WORK TASK —
Your output should repeat the entries below exactly. It should contain no images.

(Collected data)
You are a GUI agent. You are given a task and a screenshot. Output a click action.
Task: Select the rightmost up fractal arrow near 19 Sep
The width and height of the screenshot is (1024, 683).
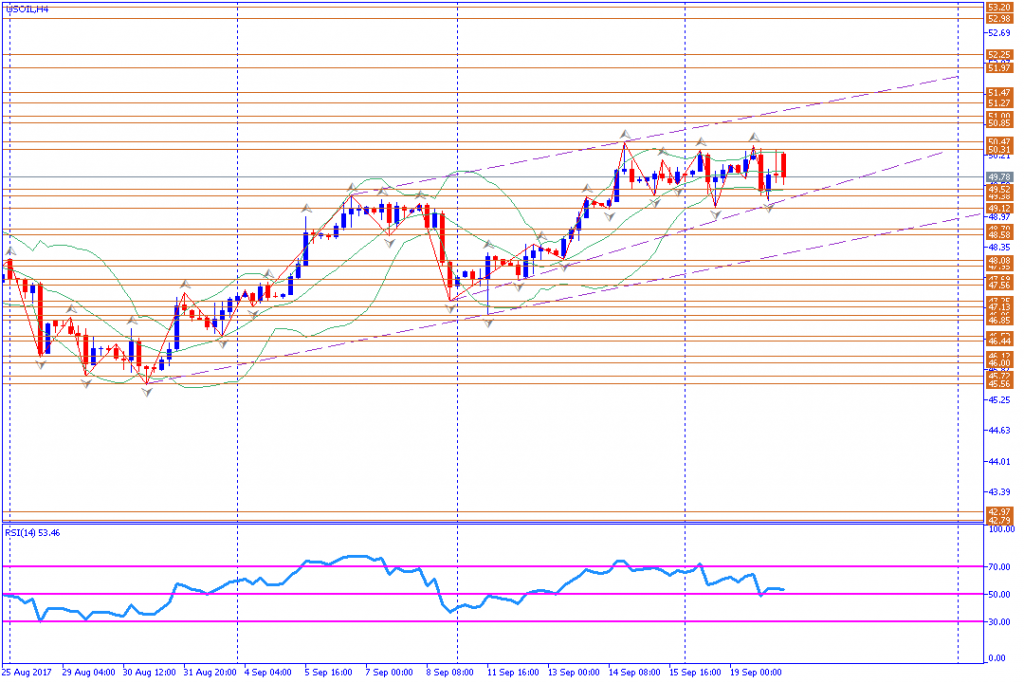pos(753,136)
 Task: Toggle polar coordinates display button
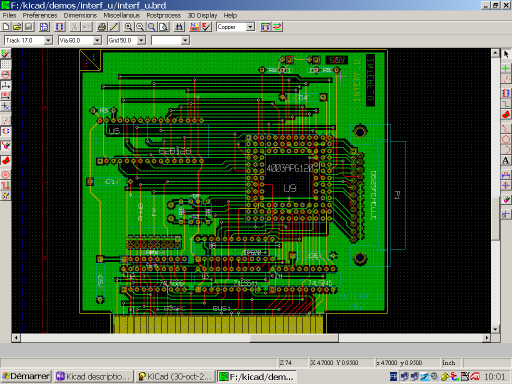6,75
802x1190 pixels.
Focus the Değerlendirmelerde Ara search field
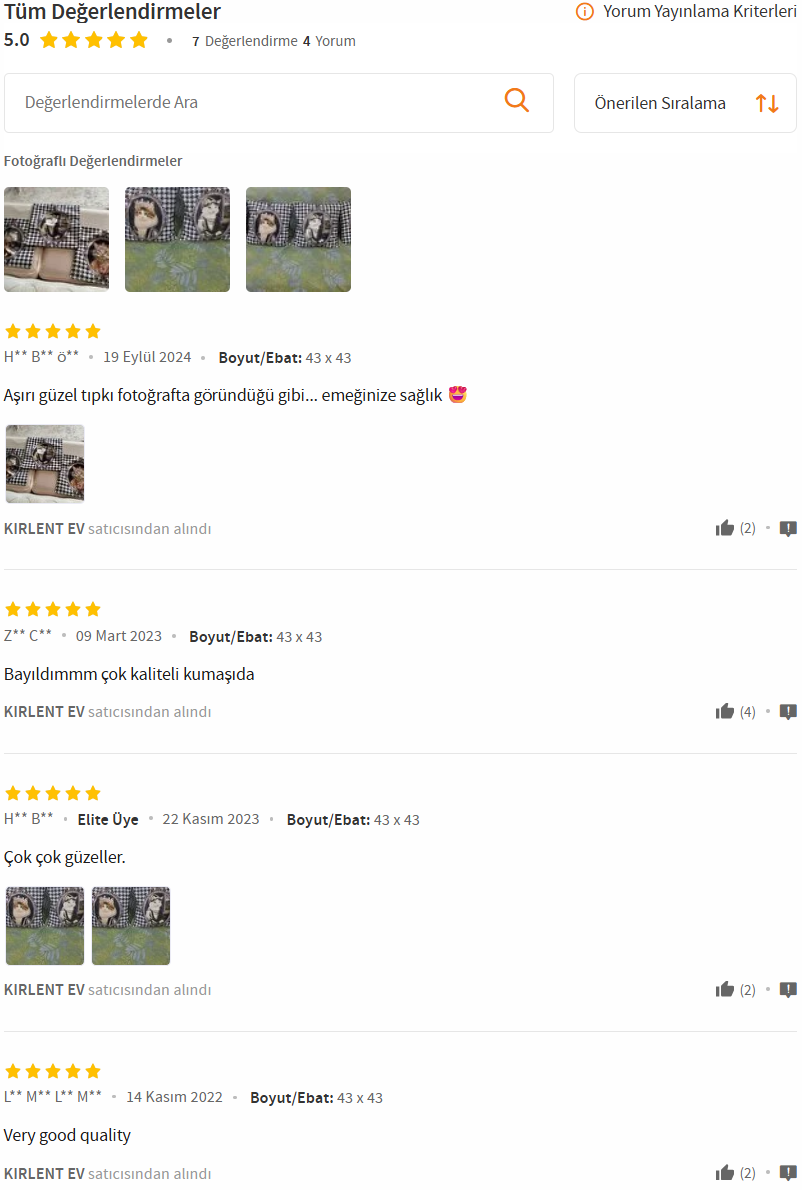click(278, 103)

TASK ANSWER —
You are a GUI agent. You are given a task and a screenshot. Output a click action.
Task: Select the rightmost up fractal arrow near 19 Sep
The width and height of the screenshot is (1024, 683).
pos(753,136)
 Task: Toggle polar coordinates display button
6,75
802x1190 pixels.
Focus the Değerlendirmelerde Ara search field
click(278, 103)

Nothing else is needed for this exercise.